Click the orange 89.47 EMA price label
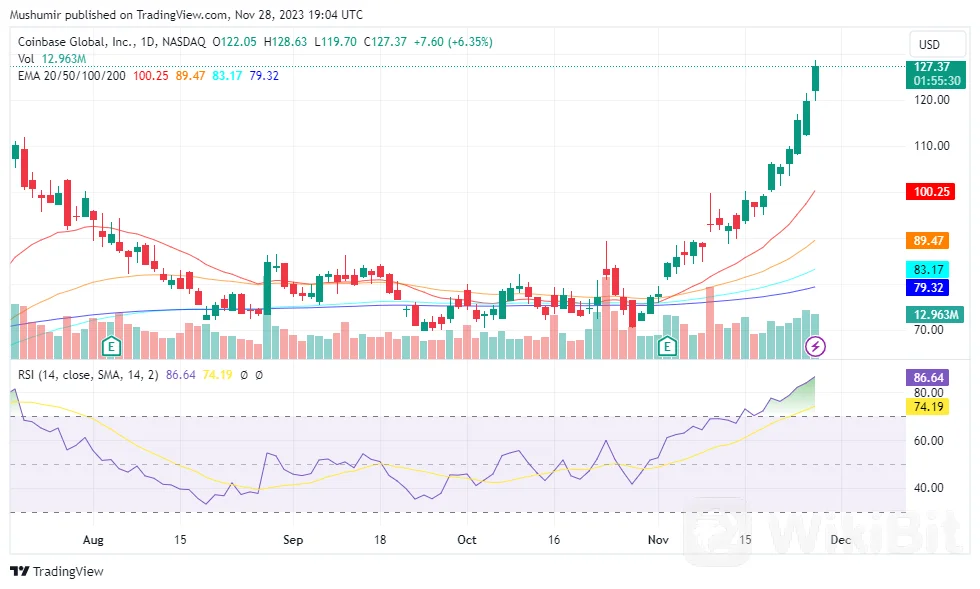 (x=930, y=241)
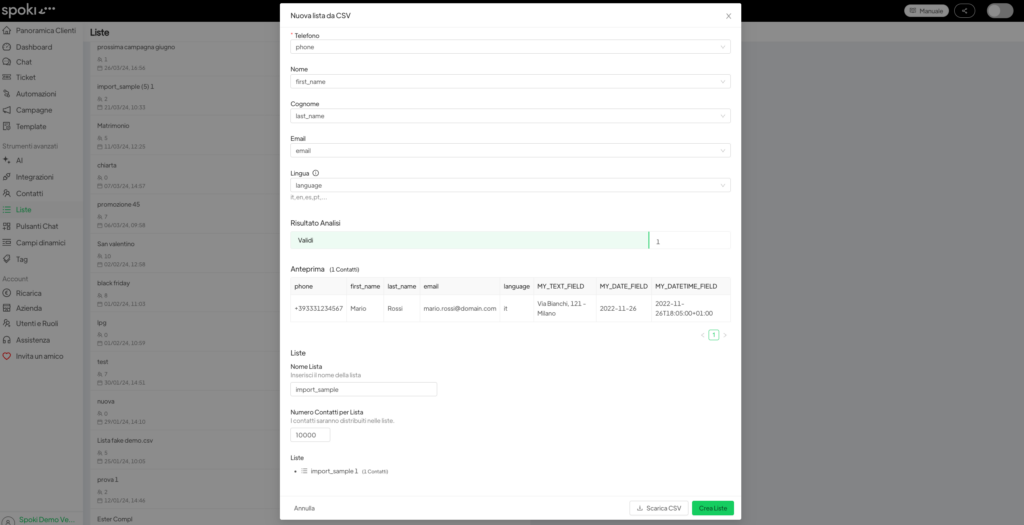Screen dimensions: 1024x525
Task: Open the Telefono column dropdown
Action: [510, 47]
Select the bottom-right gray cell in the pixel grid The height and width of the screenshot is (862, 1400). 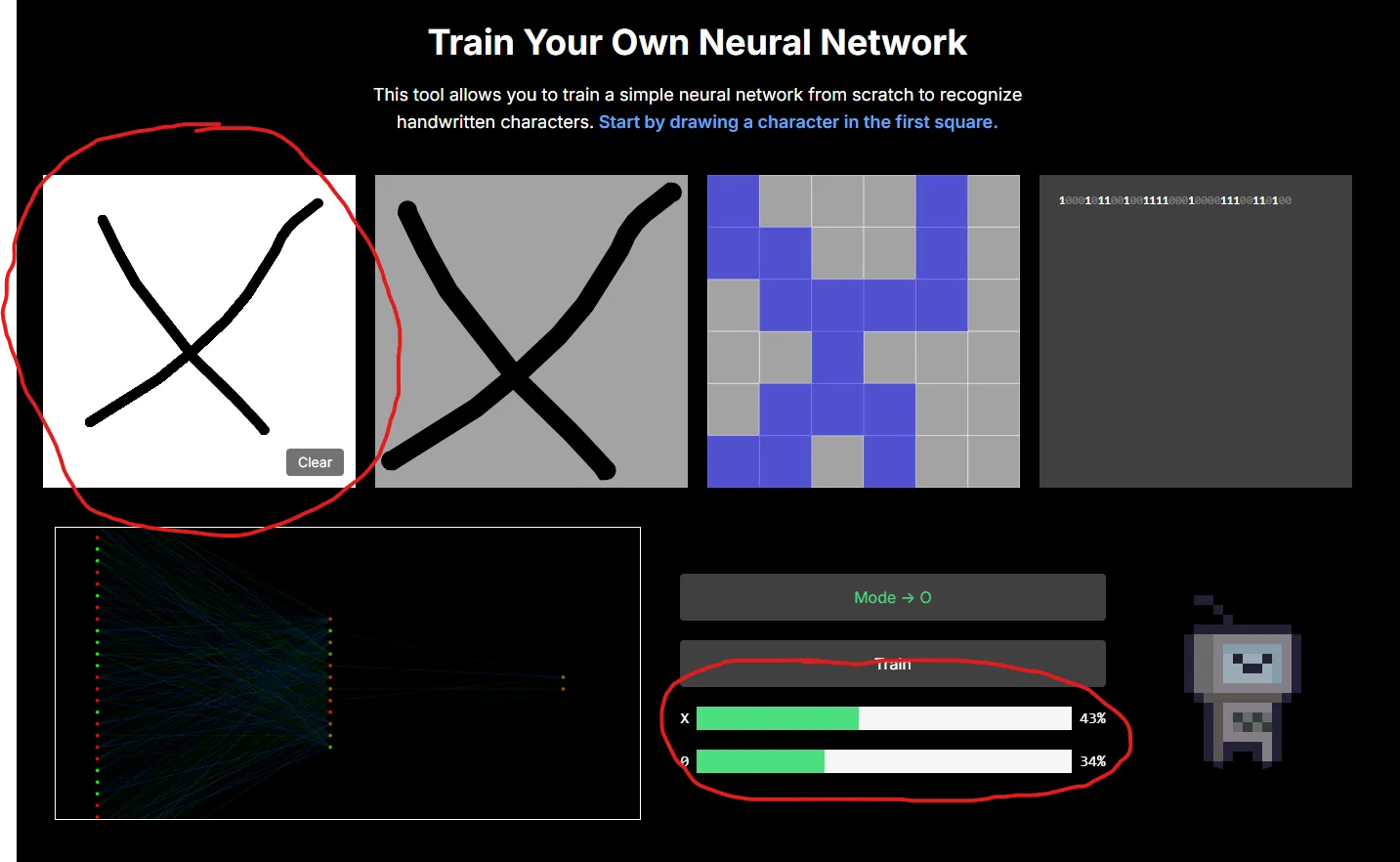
# # #
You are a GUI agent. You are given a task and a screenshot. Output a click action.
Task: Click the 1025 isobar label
# # #
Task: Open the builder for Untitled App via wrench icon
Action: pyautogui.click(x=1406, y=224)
# # #
SET EXERCISE: Output verbatim the lines starting with the one containing "Task: Open the builder" and ending with the one containing "Action: pyautogui.click(x=1406, y=224)", both included.

EXERCISE OUTPUT:
Task: Open the builder for Untitled App via wrench icon
Action: pyautogui.click(x=1406, y=224)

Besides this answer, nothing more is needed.